Wild Wild West (1999 Will Smith film)-How did they get this so wrong?

Typical on set conversation:

Actor “Now, what am I supposed to be doing here again?”

Director “This is after you found the body of the girl, and are about to go look for the murderer.”

or some such. The Director is the guy who keeps it all straight, and is reminding actors of their motivations, the basic storyline as it relates to the particular scene, etc.

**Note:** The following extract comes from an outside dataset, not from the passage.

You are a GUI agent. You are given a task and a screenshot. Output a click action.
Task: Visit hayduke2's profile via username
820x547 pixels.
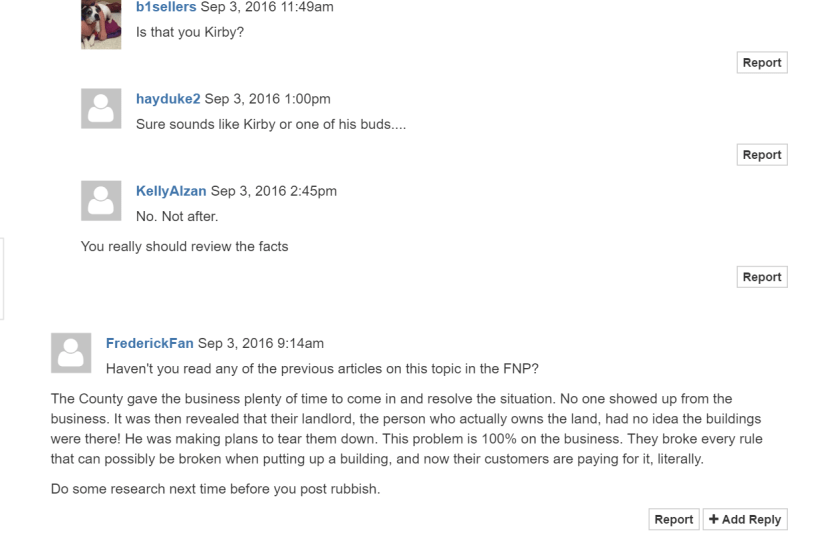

I still remember an interview I read with the director (I’m pretty sure it was the director) of The Adventures of Buckaroo Banzai: Across the Eighth Dimension. That’s a movie that I have grown to love, starting with the second time I saw it. The first time I saw it, it was damn near incomprehensible. It’s like watching the seventeenth episode in a serial when you haven’t seen the first sixteen. (“That guy playing the piano and singing, I thought he was like a race-car driver, or something. What do you mean he was also the brain surgeon?”)

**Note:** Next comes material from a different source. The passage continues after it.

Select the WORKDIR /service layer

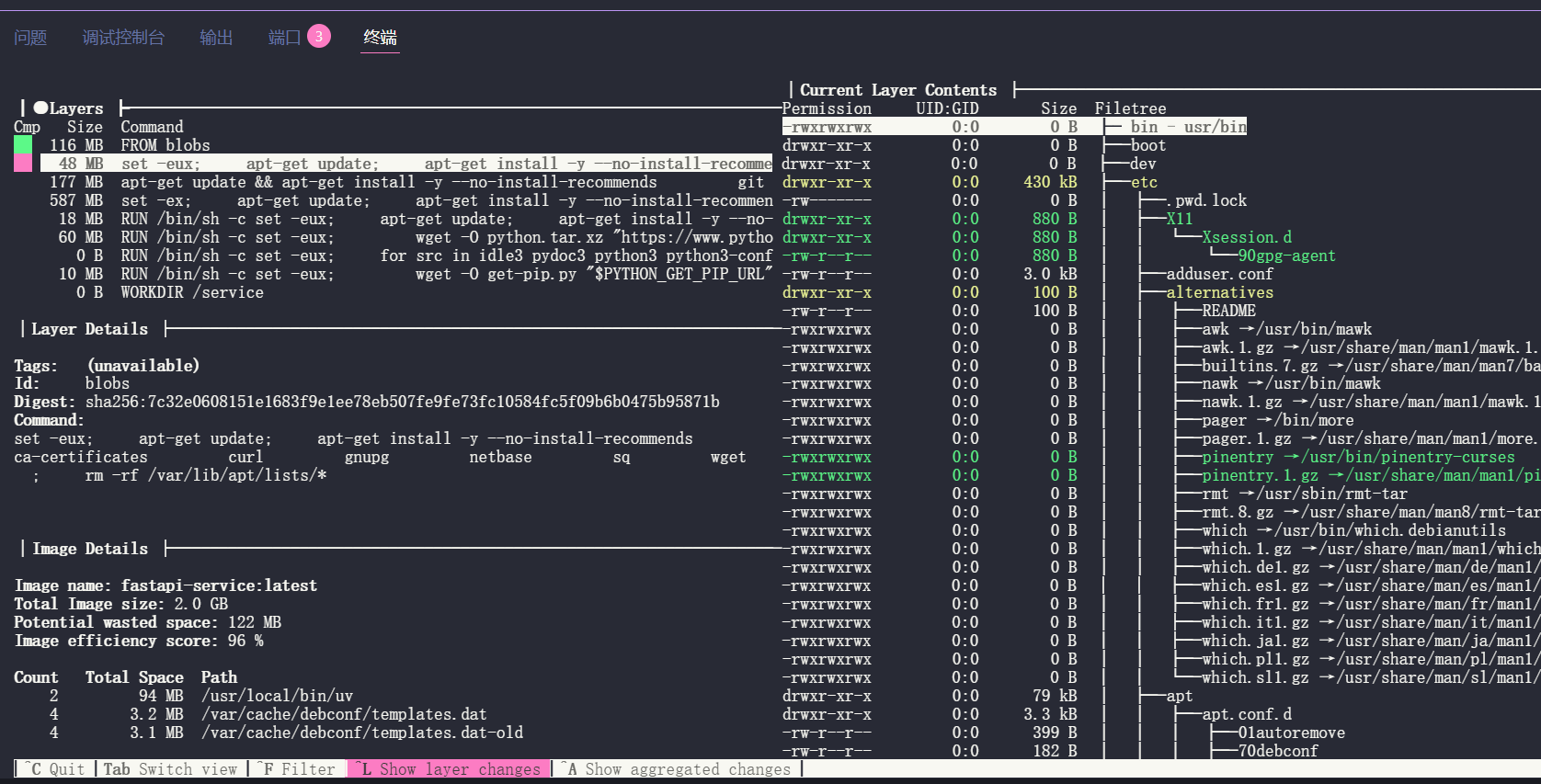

That sort of thing doesn’t happen by accident. What the he said in the interview was that the real achievement of making that movie was that all the actors understood what he wanted. Once I thought about it, that made a lot of sense. I think it would be easy to show people a movie and say “let’s make one like that.” But of course, they can’t look at the movie until they’re done making it. I can see why doing that well is such a rare talent.

Another good example is Airplane! When Robert Stack first got the script for that, he thought it was the worst thing he had ever read. And you know, he was probably right. Reading those jokes on a printed page must have been just awful. The humor is all in the delivery. It’s great that someone knew, in advance, that it would work.

That said, Wild, Wild West still blows.